Use either of the following options, but not both:
Note that running the setup script set_up_test_env.sh will perform Option 1 for you.
Option 1: DATA_SERVICES_GRAPH_SPEC - the name of a Graph Spec file located in the graph_specs directory of Data_services
export DATA_SERVICES_GRAPH_SPEC=testing-graph-spec.yml
Option 2: DATA_SERVICES_GRAPH_SPEC_URL - a URL pointing to a Graph Spec file
export DATA_SERVICES_GRAPH_SPEC_URL=https://example.com/example-graph-spec.yml
To build a custom graph, alter the Graph Spec file. See the graph_specs directory for examples.
TODO: explain options available in the graph spec (normalization version, source data version can be specified)
graphs:
- graph_id: Example_Graph_ID
graph_name: Example Graph
graph_description: This is a description of what is in the graph.
output_format: neo4j
sources:
- source_id: Biolink
- source_id: HGNC
Install Docker to create and run the necessary containers.
By default using docker-compose up will build every graph in your Graph Spec. It runs the command: python /Data_services/Common/build_manager.py all.
docker-compose up
If you want to specify an individual graph you can override the default command with a graph id from your Spec.

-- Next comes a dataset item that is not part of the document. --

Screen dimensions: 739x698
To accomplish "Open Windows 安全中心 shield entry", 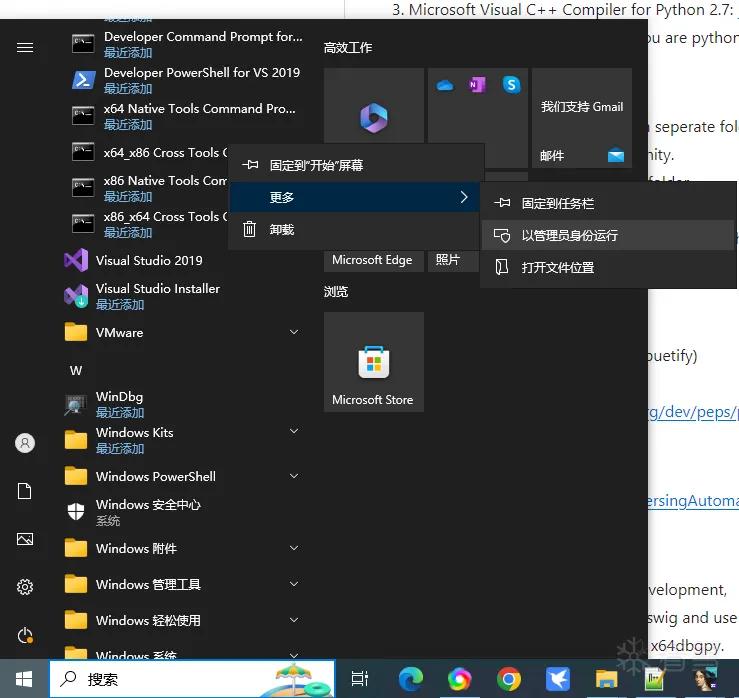I will 181,512.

docker-compose run --rm data_services python /Data_services/Common/build_manager.py Example_Graph_ID
To run the ORION pipeline for a single data source, you can use:
docker-compose run --rm data_services python /Data_services/Common/load_manager.py Example_Source
To see available arguments and a list of supported data sources:
python /Data_services/Common/load_manager.py -h
To add a new data source to ORION, create a new parser. Each parser extends the SourceDataLoader interface in Common/loader_interface.py.
To implement the interface you will need to write a class that fulfills the following.

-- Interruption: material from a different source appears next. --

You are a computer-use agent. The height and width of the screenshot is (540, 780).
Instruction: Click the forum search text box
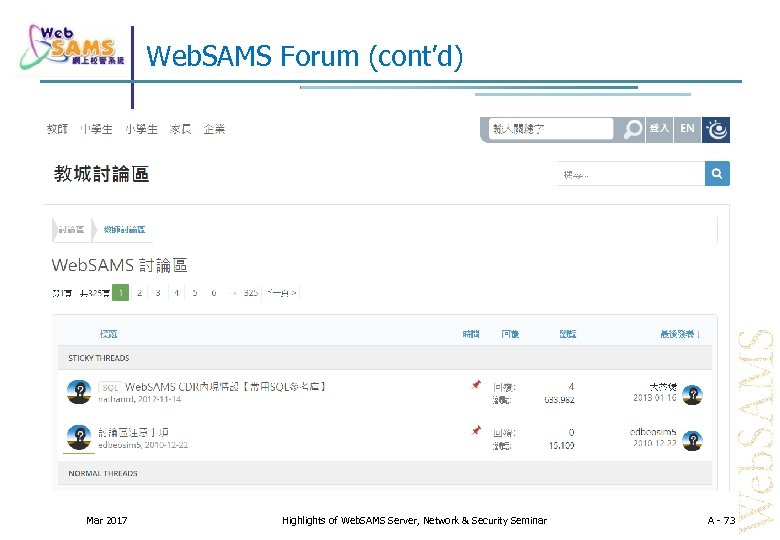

Set the class level variables for the source ID and provenance:
source_id: str = 'ExampleSourceID'
provenance_id: str = 'infores:example_source'
In initialization, call the parent init function first and pass the initialization arguments. Then set the file names for the data file or files.
super().__init__(test_mode=test_mode, source_data_dir=source_data_dir)
self.data_file = 'example_file.gz'
OR
self.example_file_1 = 'example_file_1.csv'
self.example_file_2 = 'example_file_2.csv'
self.data_files = [self.example_file_1, self.example_file_2]
Note that self.data_path is set by the parent class and by default refers to a specific directory for the current version of that source in the storage directory.
Implement get_latest_source_version(). This function should return a string representing the latest available version of the source data.
Implement get_data(). This function should retrieve any source data files. The files should be stored with the file names specified by self.data_file or self.data_files. They should be saved in the directory specified by self.data_path.
Implement parse_data(). This function should parse the data files and populate lists of node and edge objects: self.final_node_list (kgxnode), self.final_edge_list (kgxedge).
Finally, add your source to the list of sources in Common/data_sources.py. The source ID string here should match the one specified in the new parser. Also add your source to the SOURCE_DATA_LOADER_CLASS_IMPORTS dictionary, mapping it to the new parser class.
Now you can use that source ID in a graph spec to include your new source in a graph, or as the source id using load_manager.py.
After you alter the codebase, or if you are experiencing issues or errors you may want to run tests:
docker-compose run --rm data_services pytest /Data_services